Mediaset Steps Up Lobbying Push for European Broadcast Alliance

(Bloomberg) -- Mediaset SpA is ramping up efforts to convince European broadcasters to join a planned data sharing and advertising alliance that could help them meet the growing challenge from Netflix Inc.

The holding company of Italian media magnate Silvio Berlusconi already bought into Germany’s ProSiebenSat1. Media SE and plans to combine its Italian and Spanish units in a new Dutch holding company to make it easier to forge European tie-ups.

The plan is potentially threatened by Mediaset’s second-biggest shareholder, French media company Vivendi SA, which is in a simmering conflict with the Berlusconis over their plan to consolidate control over the Italian company.

Vivendi might try to block the planned Dutch holding company but Mediaset is pressing ahead with the project, pushing for talks on deeper cooperation with ProSieben and calling publicly for broadcasters in France and Britain to sign up.

“Our goal is to bring into our European project above all ProsiebenSat1 and TF1, but there are also other possibilities,” Chief Executive Officer Pier Silvio Berlusconi told reporters in Portofino, Italy. “I can see a lot of synergies in terms of building a unique technological platform to collect data from users and possibly a unique advertising platform.”

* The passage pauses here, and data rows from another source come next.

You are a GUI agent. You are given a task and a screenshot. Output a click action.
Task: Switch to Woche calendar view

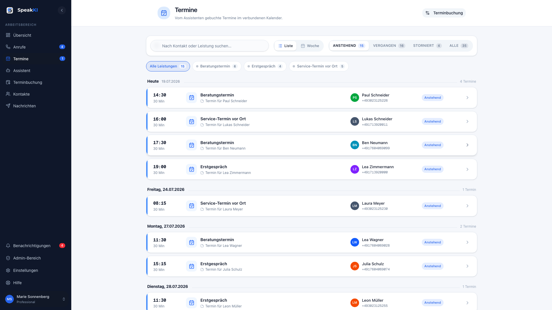(x=310, y=46)
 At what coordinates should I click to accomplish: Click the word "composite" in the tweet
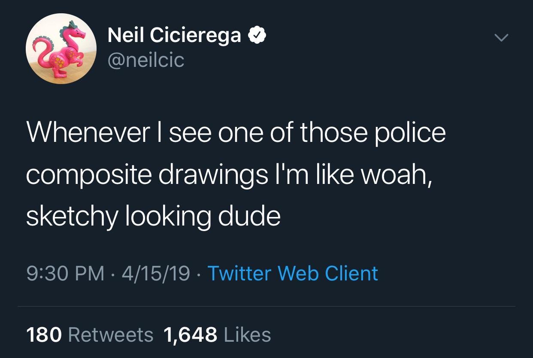click(x=89, y=175)
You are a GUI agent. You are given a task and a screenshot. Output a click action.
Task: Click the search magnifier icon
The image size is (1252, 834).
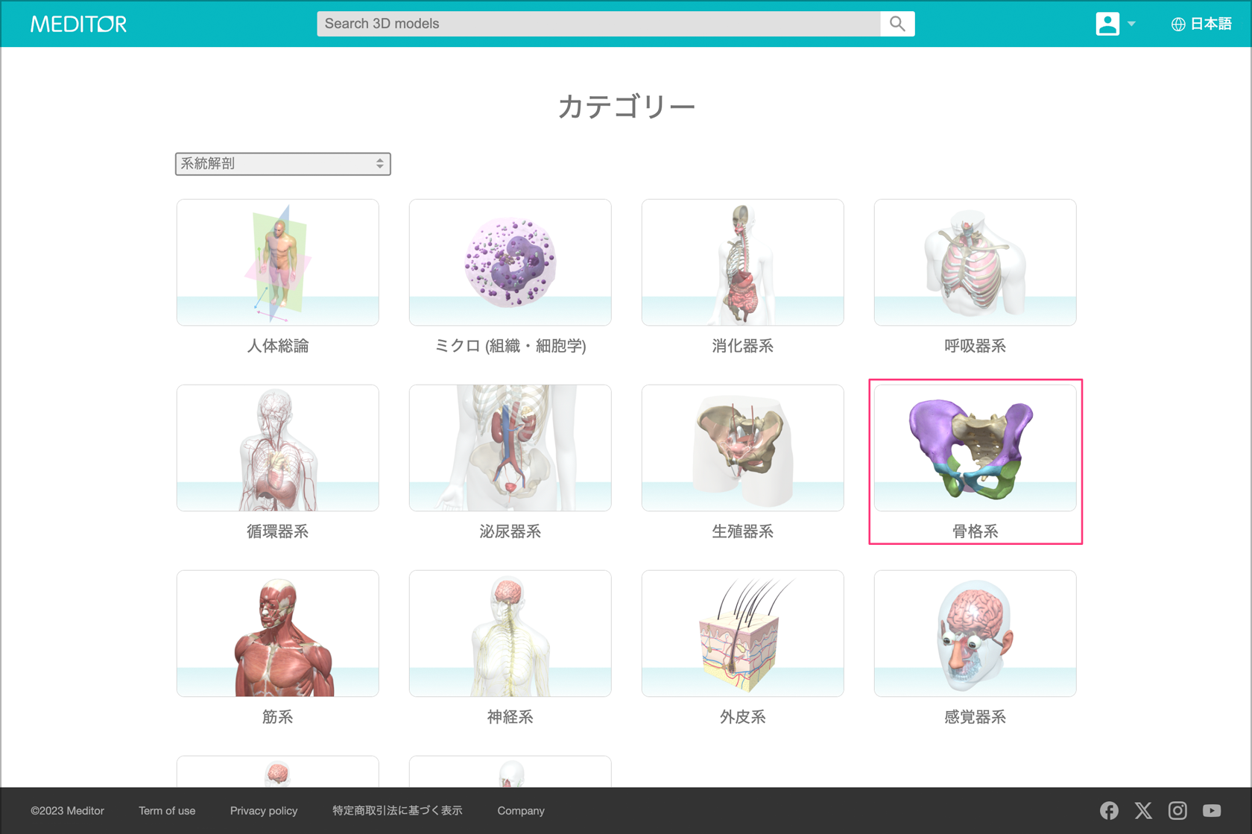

Berlusconi said there was a risk of internet-based on-demand TV services such as Netflix and Amazon.com Inc. stealing viewers from the free-to-air broadcasters in the medium to long term. For now, however, Mediaset was trying to involve them in its plans, holding talks with them on co-production projects and advertising, he said.

Pier Silvio, the oldest son of the company’s founder, said Mediaset is keen to bring Britain’s ITV Plc on board and is working to recruit French free-to-air broadcaster Television Francaise 1 SA. He praised TF1 shareholder Martin Bouygues and compared him favorably to another French billionaire -- Vivendi’s top shareholder Vincent Bollore.

“I have a lot of respect for Martin Bouygues. He is completely different from Vincent Bollore,” Berlusconi said at an event to unveil Mediaset’s latest programming schedule. “He is a very clear, loyal person. It would be great also getting on board U.K.’s ITV.”

Mediaset shares were up 0.4% as of 1:36 p.m. in Milan.

Shareholder Battle

The Dutch holding company could help win over new partners by distancing the business from Italy and from Berlusconi, who is Italy’s fourth-richest person with a fortune of $7.7 billion, according to the Bloomberg Billionaires Index.

Vivendi fired the latest salvo in its battle with the Berlusconis on Tuesday, demanding that Mediaset revoke a shareholder motion passed in April that doubled the founding shareholders’ voting rights for at least two years.

Mediaset has no obligation to comply. However, Vivendi potentially has the power to block Mediaset’s Dutch project if it decides to withhold its participation in the new holding company. Pier Silvio Berlusconi said he didn’t think it would come to that, saying that if Vivendi opposed the plan it would have already sold its Mediaset shares.

“I am confident that Vivendi won’t exercise its withdrawal rights because there would be no sense in that move,” he said.

--With assistance from Ben Stupples.